【4587号】教育現場への「国旗、国歌」強制の中止を求める要請

内閣総理大臣小泉純一郎様
文部科学大臣 中山成彬様
一九九九年「国旗、国歌法」の成立以来、それまでにもまして全国各地で、学校儀式などにおける「国旗、国歌」の強制が強まっています。
とりわけ東京都では二〇〇四年春の卒業式、入学式での処分が二〇〇名を超え、二〇〇五年も処分者が六三名に及んでいます。このような力による「国旗、国歌」の強制は、法制定時の国会答弁に反するのみならず学校現場に無用の混乱をもたらし、多くの教職員が強いストレスによって心を病み、休職者や早期退職者が増加するという事態を引き起こしています。
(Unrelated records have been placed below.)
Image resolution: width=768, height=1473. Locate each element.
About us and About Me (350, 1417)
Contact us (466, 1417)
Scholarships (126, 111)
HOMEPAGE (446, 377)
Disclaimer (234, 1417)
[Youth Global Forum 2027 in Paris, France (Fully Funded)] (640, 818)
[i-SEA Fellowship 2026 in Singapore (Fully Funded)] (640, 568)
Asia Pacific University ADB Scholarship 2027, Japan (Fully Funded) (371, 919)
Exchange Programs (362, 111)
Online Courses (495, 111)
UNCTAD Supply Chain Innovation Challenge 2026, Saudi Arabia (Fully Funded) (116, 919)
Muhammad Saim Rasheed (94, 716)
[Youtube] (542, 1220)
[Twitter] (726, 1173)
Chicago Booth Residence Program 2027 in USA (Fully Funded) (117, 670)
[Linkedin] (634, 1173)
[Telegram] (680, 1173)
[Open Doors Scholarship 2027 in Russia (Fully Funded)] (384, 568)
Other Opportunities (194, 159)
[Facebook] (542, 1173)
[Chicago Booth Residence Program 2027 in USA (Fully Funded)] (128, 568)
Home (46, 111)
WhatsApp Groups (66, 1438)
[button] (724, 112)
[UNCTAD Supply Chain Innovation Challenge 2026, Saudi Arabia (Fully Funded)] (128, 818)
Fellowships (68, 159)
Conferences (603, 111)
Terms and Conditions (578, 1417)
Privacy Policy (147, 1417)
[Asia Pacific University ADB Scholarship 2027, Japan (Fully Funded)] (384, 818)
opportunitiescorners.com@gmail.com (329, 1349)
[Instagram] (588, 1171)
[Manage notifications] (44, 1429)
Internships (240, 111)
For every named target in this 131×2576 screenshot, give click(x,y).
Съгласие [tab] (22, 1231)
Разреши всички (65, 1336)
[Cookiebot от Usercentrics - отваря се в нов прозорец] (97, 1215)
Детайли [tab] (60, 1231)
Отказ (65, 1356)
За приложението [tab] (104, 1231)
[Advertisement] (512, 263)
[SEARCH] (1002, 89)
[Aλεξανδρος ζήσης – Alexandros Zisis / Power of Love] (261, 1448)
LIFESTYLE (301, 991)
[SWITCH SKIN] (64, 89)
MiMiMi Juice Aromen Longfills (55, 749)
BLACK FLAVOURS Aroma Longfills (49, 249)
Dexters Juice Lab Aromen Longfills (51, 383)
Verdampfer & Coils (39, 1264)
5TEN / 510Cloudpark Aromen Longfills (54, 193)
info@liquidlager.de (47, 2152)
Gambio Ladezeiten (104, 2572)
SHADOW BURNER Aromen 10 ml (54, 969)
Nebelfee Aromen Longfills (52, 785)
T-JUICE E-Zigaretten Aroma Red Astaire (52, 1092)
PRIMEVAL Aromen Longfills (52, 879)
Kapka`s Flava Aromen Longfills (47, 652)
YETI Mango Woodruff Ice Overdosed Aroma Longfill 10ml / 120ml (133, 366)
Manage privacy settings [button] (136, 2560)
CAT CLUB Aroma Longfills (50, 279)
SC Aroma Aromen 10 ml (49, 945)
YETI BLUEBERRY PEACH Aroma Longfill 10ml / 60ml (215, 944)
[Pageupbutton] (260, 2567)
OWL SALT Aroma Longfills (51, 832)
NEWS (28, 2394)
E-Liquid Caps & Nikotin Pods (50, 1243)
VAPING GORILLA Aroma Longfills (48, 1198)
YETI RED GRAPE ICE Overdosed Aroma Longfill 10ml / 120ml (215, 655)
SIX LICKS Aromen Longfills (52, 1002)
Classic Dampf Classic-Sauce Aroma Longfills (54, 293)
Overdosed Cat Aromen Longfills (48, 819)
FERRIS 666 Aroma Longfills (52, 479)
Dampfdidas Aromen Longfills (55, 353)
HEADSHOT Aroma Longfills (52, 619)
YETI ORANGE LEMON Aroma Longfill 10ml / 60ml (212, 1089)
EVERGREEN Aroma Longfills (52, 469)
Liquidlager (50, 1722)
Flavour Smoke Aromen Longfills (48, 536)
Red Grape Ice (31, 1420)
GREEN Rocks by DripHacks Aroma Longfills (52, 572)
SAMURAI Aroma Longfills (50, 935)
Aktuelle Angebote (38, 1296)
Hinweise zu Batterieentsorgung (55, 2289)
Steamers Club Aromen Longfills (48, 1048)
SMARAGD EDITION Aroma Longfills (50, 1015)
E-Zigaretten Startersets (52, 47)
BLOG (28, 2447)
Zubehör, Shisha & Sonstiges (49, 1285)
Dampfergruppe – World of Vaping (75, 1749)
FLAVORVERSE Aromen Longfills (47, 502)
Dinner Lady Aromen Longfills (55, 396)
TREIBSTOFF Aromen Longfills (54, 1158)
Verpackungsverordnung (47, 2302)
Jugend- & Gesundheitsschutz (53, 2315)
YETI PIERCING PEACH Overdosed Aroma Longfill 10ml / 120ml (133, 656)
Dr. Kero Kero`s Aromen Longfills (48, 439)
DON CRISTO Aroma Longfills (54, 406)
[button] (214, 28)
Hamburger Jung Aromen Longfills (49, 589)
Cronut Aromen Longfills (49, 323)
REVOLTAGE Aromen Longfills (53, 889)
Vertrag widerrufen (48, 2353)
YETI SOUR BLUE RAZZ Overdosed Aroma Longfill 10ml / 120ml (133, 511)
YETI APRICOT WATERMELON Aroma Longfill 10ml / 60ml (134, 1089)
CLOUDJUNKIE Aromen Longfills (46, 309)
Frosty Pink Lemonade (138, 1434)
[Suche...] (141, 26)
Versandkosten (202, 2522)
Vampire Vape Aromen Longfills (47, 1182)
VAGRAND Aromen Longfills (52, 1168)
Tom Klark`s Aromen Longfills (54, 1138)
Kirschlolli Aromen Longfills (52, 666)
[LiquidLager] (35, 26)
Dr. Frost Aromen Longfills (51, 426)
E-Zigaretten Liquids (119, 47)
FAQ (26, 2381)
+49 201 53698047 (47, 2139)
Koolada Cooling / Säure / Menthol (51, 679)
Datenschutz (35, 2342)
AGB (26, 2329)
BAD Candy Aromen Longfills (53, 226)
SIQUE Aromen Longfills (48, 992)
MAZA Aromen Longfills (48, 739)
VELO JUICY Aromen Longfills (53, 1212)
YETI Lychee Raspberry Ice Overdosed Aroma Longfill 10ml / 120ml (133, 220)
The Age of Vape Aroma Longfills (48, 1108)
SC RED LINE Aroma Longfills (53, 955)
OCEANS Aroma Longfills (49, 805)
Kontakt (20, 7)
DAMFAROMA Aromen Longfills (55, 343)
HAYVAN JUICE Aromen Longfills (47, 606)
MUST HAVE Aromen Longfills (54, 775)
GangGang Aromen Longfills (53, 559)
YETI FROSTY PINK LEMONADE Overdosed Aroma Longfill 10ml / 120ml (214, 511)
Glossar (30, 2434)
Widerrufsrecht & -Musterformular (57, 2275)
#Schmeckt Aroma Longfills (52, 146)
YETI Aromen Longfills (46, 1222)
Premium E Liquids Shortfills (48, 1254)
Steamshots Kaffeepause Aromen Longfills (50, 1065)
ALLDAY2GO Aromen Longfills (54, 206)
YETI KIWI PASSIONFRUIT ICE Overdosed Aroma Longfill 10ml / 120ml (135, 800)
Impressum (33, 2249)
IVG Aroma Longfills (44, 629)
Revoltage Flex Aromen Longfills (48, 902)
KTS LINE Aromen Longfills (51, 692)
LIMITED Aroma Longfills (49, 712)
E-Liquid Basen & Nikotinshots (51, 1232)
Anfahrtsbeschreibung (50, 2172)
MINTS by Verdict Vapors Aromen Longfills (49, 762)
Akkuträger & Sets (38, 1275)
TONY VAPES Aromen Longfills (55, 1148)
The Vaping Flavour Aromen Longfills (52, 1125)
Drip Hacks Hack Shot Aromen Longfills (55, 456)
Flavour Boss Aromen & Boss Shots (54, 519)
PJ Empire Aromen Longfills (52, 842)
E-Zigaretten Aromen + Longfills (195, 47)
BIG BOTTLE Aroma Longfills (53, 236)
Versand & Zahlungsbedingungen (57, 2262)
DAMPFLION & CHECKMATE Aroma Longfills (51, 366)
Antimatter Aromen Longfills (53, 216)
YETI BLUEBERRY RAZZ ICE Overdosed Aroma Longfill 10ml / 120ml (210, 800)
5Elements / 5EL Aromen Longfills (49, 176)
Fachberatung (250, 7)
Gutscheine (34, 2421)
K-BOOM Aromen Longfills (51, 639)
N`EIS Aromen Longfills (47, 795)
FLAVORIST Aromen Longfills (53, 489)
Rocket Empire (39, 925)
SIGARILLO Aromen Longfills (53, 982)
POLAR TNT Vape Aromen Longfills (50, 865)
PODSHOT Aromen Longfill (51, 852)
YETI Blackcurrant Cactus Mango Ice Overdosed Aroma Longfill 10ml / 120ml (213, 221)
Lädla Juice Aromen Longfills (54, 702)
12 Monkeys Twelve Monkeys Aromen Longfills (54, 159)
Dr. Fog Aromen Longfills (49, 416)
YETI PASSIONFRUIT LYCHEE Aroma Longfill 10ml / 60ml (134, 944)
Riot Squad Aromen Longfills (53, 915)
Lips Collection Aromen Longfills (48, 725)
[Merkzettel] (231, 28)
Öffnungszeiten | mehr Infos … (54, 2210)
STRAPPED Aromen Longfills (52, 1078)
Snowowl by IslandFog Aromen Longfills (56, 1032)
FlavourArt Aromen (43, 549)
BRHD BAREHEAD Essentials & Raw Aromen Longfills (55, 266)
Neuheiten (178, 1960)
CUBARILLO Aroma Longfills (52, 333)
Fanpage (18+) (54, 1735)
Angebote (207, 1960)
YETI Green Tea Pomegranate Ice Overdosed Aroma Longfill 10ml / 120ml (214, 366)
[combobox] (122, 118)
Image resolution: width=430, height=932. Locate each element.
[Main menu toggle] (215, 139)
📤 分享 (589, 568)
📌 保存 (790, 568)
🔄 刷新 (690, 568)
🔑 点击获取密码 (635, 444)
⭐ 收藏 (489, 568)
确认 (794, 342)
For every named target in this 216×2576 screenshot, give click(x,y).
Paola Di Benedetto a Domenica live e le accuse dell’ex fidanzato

天皇への賛歌でもある「君が代」の伴奏を信仰上、あるいは音楽的な理由から拒否した音楽の教師たちが処分に追い込まれ司法の場に問題が提起されています。
また、公立学校のみならず私学に対しても地方自治体当局から「国旗の掲揚、国歌の斉唱」についての通達という形で、圧力が強まっています。
こうした圧力に対して東京や神奈川では「思想、良心の自由」を確保するため「起立、唱和する義務」の不存在確認の提訴を始めています。こうした現場の混乱の原因が「国旗、国歌を指導しなければならない」とした「学習指導要領」にあることは明らかであり、このように教育の内容に関わって国家が教育に介入することはもはや「政治的介入」であることは明らかです。
この点は教育基本法に反しているのみならず、「教育の政治的中立」を原則とする近代国家のあり方から大きく逸脱しているといわざるを得ません。
何よりも「健全な愛国心」がこのような形で、子ども、若者の間に育つはずはありません。教育に携わるものは、この問題を契機に「教育と国家」の関係に深く思いを致し、教育現場を覆っている深い無力感を取り払い、活き活きとした学校を回復することこそ使命というべきです。中央と地方に関わらず、およそ教育行政の衝に当たる人々は、いまこのことを第一の課題とし、現場の混乱を解決するべきであります。
私たちはこのような観点から貴職に対し、教育現場への「国旗、国歌」の強制の動きをやめていただくよう要請いたします。